Lundström’s wife Ana – a former firefighter – is among the volunteers. As she was dousing down one area of the forest last week, she saw a reindeer. “I told it to go away or it would end up as a barbecue,” she said. On other days, she has ferried food to firefighters in the forest or driven volunteers to the front in a minivan.

Among them is Haben Okbazghi, a 20-year-old refugee from Eritrea, who has lived in Jokkmokk for a few years and has spent the past seven days helping in the forest. Despite the heat and smoke, he says he is glad to contribute. “I want to help. This is my home,” he says as he and other refugees from Syria, Afghanistan and Somalia head out to do another night shift channelling water on the embers.

A tweet about volunteer refugees. Photograph: Courtesy of b9AcE

In recent days, long-awaited rain has helped the firefighters extinguish the flames in all eight fire sites around Jokkmokk, which is just inside the Arctic Circle. But crews are being called away to blazes in other regions, while work continues here to prevent the hot undergrowth from reigniting.

Johan Edderbo, a doctor of philosophy, is among the volunteers hosing down the ashy forest floor and blackened tree stumps. “This is obviously connected to climate change. You just don’t see these kinds of droughts in Sweden and Scandinavia,” he says as a jet of water pumped from a nearby marsh cools the forest floor. “At least we have the resources to deal with it. Sweden has lost a lot of forest and fodder. We will have to import a million extra tonnes of animal food this year. We have the money, but in other times in history or other countries this would be very serious.”

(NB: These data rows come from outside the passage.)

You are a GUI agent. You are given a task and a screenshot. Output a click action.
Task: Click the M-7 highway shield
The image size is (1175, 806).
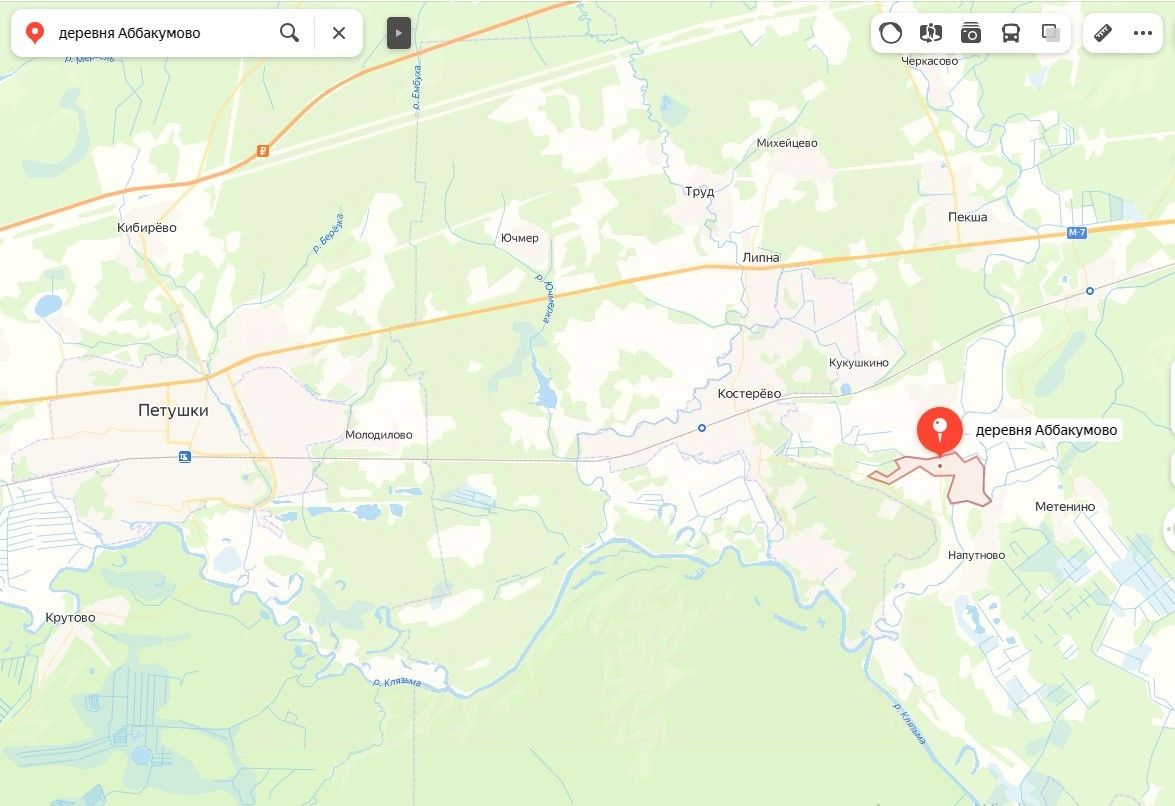coord(1077,233)
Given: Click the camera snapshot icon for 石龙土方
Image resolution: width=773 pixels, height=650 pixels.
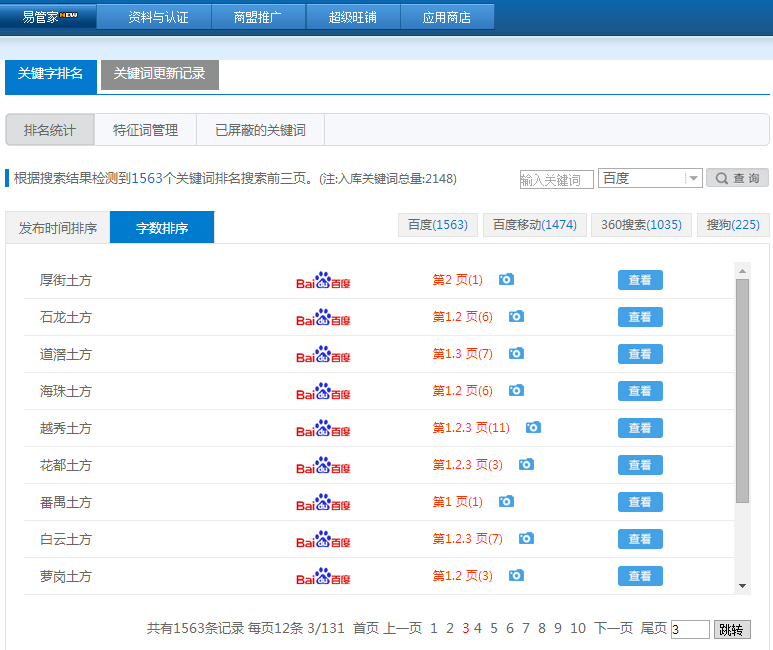Looking at the screenshot, I should pyautogui.click(x=516, y=317).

There are no reports of injuries or deaths from the fire here or elsewhere in Sweden but the ecological and economic damage has yet to be calculated.

Nature reserves and commercial forests have been affected. While wildlife is likely to recover, the plantations – which supply timber mills, paper mills and furniture companies like Ikea – have taken a hit.

Experience from the last big fire in 2006 suggests the biggest trees might survive, but many of the smaller ones will have to be cleared and the land replanted. The only possible market for the blackened wood is a power plant, says forest manager Christian Rimpi as he walks through one of the worst-affected areas.

“We’ve lost 40 or 50 years in the younger forests that burned. It’s very, very sad. It’s such a waste,” he said.

Overall though, he is positive. Only a fraction of the vast forest here is burned and even that will grow back. He believes the affected owners will be able to claim compensation and this year will go down as a particularly bad fire year.

Christian Rimpi, forest manager near Jokkmokk. ‘We’ve lost 40 or 50 years in the younger forests that burned.’ Photograph: Jonathan Watts/The Guardian

Whether the Arctic blazes prove the exception or the norm depends how climate change unfolds. Scientists have warned that lightning strikes are likely to become more frequent as more energy enters the atmosphere from a warming planet. Weather fronts – both hot and cold – are also lingering longer which makes their impacts such as drought or flood more pronounced.

For now, the situation in Jokkmokk is under control. But blazes still rage elsewhere in Sweden and another dry spell here followed by wind could whip up new fires.

In the long term, the fire chief Lundström believes there is reason for heightened caution.

“This will probably become more common because of the changing weather,” he says. “You can see that it is getting warmer because the tree line is moving higher up the mountains. Something is happening. We need to be prepared. Humanity needs to take more care.”